Study material |

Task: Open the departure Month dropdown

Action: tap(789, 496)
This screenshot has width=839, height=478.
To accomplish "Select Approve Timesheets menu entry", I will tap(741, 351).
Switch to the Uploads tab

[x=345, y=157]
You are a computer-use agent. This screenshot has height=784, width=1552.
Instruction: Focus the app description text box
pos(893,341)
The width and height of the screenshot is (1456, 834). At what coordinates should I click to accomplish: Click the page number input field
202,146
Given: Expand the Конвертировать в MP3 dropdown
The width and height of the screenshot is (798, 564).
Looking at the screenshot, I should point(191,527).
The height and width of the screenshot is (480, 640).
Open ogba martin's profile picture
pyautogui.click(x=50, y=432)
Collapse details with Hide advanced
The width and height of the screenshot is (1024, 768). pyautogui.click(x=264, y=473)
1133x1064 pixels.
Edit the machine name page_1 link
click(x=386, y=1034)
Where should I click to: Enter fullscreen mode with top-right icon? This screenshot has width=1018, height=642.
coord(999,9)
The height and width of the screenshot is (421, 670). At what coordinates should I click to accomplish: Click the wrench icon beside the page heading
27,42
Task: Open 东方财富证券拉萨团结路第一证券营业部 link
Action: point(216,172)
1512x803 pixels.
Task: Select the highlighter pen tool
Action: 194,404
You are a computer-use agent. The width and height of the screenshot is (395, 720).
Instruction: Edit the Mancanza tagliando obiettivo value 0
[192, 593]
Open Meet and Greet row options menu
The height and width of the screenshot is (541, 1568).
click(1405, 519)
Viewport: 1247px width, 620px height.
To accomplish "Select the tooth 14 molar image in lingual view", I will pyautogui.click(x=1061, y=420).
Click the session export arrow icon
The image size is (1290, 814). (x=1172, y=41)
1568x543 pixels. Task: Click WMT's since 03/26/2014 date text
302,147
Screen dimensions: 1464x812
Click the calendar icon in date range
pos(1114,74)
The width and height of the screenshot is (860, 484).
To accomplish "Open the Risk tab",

What to work on | Where does the string "computer" occur in the listing above? Return every line that contains it.

Worked solution |
You are a computer-use agent. This screenshot has height=784, width=1552.
You are a computer-use agent. The width and height of the screenshot is (395, 720).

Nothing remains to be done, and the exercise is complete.